--- Page text ---

A quick check confirms that '|' also works as a command separator
in exrc, so it's not clear to me if there is an actual bug or if
you are fighting against a poorly documented feature.

Hi, this is some kind of feature of nvi. You can take a look at
the sources. Apart of the traditional command separator, you can
use it in some other contexts, making life easiest. The part of the
code that make that possible is somewhat, let's say _funny_.

For example, you can make a map like this:

map =c yEo^[p:.,.! tr -d '\n' | wc -m^M

to count the following word, because after the !, vi will treat
'|' like part of the shell command. But if you put that in exrc,
it will treat the '|' like a command separator. The magic is in
common/seq.c, there I saw that when constructing the sequence from
input, it inserts before a CH_LITERAL (0x16).  Indeed you can use
Control-X to insert 0x16 before '|' in exrc, and the map will work.

Rows on where targets appear
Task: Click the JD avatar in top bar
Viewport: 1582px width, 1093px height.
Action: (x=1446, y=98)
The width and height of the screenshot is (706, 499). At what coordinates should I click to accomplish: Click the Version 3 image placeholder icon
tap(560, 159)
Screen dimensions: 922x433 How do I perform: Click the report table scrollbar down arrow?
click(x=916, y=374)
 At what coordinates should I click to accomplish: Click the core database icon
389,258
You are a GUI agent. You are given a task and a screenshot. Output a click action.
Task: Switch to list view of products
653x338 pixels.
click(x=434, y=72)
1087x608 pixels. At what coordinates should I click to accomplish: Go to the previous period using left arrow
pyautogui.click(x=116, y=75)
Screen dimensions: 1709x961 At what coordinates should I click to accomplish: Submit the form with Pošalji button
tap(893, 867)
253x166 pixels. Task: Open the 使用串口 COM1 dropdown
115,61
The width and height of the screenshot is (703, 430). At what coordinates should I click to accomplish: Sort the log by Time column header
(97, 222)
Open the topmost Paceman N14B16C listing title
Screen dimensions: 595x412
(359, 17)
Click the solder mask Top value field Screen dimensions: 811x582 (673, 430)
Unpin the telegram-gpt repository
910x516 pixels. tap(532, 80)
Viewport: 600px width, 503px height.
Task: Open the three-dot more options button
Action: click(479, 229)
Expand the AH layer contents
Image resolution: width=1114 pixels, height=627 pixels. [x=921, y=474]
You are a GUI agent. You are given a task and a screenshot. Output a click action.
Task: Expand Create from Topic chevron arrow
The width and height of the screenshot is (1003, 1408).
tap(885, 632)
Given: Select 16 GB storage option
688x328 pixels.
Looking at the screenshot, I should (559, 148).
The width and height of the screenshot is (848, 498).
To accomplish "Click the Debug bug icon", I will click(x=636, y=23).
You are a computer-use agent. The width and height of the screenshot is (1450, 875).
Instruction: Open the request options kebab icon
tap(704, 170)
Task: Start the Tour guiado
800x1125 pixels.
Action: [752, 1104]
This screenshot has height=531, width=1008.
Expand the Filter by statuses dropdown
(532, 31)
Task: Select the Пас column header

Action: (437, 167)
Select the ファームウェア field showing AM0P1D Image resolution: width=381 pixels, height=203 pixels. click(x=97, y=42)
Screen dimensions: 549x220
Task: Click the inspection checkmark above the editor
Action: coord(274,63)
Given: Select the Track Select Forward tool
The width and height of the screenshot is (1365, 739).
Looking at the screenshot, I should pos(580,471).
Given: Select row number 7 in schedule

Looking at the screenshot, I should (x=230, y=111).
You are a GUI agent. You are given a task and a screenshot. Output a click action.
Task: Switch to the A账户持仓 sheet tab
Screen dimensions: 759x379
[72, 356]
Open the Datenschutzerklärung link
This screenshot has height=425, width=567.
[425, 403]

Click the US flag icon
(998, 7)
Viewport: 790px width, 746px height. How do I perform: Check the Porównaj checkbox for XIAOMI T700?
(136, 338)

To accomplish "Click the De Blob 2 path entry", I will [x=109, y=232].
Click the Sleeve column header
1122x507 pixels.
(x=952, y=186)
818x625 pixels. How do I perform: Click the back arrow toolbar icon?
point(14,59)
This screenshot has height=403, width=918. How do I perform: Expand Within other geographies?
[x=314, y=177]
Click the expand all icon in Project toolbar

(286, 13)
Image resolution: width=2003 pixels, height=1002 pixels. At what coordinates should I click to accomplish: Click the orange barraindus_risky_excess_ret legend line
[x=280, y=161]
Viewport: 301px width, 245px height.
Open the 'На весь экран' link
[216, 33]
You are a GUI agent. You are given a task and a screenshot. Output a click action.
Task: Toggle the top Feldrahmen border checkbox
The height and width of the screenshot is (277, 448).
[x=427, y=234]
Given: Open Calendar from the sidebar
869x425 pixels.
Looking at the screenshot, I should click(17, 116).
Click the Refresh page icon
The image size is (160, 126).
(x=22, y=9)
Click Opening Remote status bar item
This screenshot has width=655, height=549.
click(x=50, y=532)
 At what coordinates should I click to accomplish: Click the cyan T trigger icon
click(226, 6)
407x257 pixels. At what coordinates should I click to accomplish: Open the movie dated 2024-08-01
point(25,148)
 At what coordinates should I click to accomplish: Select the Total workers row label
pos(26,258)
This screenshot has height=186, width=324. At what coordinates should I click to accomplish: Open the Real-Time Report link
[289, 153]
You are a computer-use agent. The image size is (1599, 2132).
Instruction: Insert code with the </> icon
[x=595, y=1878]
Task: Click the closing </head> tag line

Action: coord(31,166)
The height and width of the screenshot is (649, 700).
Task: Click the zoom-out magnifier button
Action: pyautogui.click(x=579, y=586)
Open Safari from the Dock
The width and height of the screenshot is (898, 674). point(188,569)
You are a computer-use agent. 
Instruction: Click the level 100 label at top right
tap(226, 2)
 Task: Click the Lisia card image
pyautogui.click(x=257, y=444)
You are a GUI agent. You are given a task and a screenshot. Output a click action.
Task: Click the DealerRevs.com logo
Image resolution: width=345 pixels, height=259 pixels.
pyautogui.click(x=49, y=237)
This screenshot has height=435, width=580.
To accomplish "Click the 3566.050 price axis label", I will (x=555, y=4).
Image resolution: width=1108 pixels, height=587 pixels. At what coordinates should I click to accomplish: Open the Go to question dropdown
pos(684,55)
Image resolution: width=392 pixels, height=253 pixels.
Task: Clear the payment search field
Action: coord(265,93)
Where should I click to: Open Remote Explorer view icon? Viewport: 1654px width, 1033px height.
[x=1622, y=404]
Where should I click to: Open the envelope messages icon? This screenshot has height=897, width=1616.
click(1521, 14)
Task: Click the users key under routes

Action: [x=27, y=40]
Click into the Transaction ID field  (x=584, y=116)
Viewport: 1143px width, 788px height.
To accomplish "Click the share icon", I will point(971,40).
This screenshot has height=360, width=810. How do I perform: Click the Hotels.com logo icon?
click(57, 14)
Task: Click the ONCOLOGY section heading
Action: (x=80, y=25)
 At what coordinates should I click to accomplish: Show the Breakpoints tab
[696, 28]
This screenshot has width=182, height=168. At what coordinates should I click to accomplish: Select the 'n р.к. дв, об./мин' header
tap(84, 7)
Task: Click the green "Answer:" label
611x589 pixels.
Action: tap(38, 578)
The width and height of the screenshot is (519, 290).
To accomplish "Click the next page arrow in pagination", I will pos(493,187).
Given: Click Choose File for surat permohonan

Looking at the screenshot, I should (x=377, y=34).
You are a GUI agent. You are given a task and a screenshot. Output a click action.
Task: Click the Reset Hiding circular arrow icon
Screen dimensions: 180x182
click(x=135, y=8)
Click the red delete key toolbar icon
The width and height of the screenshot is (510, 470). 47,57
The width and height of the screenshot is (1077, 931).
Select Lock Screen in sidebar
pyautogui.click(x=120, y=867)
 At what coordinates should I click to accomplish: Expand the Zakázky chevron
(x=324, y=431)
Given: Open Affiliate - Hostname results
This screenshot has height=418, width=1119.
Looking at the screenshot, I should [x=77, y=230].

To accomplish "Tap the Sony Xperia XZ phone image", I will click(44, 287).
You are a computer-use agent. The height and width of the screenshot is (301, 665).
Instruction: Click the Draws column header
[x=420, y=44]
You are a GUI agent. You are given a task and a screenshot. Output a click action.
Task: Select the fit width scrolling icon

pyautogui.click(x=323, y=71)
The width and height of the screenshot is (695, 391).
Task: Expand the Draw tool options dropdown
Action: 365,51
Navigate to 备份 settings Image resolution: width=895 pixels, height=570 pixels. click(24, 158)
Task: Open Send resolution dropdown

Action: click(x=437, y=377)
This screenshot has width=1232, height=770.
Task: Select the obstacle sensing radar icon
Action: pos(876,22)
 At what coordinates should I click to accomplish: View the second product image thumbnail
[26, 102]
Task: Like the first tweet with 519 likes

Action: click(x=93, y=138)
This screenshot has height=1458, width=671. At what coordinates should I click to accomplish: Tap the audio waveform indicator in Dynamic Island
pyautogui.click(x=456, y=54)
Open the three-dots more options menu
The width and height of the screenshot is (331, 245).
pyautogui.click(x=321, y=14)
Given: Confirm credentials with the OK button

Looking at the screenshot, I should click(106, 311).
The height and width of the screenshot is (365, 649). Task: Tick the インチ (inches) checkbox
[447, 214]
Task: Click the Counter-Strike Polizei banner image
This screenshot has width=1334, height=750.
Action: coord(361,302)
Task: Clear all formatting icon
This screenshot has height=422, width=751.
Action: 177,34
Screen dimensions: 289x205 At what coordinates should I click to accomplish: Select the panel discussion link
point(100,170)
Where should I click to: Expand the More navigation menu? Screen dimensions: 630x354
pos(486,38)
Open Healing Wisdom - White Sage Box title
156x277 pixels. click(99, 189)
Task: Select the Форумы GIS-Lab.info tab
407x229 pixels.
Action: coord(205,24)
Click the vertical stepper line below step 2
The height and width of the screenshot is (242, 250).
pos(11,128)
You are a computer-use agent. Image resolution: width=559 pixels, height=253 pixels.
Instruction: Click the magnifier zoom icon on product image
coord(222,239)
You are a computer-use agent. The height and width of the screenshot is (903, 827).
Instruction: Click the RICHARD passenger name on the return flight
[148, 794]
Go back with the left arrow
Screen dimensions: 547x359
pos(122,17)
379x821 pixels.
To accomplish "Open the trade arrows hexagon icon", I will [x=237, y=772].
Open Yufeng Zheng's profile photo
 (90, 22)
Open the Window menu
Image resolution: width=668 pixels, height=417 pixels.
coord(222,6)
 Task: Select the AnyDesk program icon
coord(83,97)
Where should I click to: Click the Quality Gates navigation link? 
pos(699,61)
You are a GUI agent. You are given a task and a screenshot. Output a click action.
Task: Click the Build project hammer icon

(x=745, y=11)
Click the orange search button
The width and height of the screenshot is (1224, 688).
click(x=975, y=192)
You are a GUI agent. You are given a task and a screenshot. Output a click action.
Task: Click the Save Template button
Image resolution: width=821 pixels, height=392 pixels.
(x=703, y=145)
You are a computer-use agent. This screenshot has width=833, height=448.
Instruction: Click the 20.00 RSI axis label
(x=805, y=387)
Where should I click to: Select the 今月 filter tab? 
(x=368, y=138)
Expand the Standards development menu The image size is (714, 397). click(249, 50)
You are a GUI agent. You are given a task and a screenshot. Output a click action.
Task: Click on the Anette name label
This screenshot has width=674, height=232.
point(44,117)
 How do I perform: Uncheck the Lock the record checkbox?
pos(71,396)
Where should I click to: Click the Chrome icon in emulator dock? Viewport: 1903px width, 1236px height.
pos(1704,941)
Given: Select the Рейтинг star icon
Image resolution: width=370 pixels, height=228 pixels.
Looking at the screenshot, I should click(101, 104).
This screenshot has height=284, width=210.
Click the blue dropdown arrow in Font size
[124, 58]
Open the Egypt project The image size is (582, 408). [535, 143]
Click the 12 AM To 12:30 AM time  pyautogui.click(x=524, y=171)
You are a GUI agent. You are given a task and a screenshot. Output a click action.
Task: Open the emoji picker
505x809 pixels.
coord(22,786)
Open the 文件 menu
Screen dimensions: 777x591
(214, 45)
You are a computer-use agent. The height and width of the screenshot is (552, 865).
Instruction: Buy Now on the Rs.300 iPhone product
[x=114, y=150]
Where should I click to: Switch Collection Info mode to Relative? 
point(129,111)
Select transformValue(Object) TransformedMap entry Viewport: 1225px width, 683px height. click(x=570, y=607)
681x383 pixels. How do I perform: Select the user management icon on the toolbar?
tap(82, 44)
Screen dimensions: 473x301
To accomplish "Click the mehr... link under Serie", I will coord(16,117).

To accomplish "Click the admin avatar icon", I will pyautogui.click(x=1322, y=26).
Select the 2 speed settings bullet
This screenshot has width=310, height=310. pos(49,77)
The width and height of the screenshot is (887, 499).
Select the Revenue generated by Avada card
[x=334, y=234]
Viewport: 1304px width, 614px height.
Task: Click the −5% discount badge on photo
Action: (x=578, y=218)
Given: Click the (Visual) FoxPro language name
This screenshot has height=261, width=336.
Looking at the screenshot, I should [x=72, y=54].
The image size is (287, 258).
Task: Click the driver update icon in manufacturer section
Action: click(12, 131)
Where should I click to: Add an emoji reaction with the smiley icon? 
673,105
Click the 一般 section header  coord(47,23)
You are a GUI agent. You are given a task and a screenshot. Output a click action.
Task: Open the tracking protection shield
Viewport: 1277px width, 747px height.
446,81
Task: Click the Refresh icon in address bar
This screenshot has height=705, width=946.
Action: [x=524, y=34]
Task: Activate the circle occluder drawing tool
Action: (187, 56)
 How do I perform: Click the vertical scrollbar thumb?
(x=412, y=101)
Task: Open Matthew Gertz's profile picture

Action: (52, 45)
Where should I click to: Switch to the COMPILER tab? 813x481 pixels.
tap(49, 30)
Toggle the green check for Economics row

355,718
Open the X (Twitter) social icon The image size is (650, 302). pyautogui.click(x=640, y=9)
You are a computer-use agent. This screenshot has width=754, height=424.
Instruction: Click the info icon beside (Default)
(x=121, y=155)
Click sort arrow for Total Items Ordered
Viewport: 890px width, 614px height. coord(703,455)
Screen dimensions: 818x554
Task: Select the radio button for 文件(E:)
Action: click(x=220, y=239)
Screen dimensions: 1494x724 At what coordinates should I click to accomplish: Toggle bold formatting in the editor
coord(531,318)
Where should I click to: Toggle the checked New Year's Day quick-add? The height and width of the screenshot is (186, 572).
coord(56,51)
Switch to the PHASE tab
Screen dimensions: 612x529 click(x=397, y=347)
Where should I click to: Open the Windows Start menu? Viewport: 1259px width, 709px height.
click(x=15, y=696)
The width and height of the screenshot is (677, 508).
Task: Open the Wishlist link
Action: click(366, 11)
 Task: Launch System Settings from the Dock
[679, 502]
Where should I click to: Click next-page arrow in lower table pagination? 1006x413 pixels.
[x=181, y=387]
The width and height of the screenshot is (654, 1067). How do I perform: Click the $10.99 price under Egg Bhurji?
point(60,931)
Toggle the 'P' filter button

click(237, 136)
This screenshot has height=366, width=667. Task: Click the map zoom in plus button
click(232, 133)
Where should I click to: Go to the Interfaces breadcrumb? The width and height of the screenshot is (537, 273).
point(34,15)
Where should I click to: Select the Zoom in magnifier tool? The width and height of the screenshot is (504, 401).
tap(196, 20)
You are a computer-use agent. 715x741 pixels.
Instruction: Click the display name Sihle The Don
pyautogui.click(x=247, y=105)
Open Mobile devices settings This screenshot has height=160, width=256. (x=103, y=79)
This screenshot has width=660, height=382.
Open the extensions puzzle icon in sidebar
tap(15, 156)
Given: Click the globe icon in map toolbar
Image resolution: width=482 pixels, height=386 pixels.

--- Short problem ---
Return the message above about the '|' command separator in nvi in full, copied word for word.

--- Complete answer ---
A quick check confirms that '|' also works as a command separator
in exrc, so it's not clear to me if there is an actual bug or if
you are fighting against a poorly documented feature.

Hi, this is some kind of feature of nvi. You can take a look at
the sources. Apart of the traditional command separator, you can
use it in some other contexts, making life easiest. The part of the
code that make that possible is somewhat, let's say _funny_.

For example, you can make a map like this:

map =c yEo^[p:.,.! tr -d '\n' | wc -m^M

to count the following word, because after the !, vi will treat
'|' like part of the shell command. But if you put that in exrc,
it will treat the '|' like a command separator. The magic is in
common/seq.c, there I saw that when constructing the sequence from
input, it inserts before a CH_LITERAL (0x16).  Indeed you can use
Control-X to insert 0x16 before '|' in exrc, and the map will work.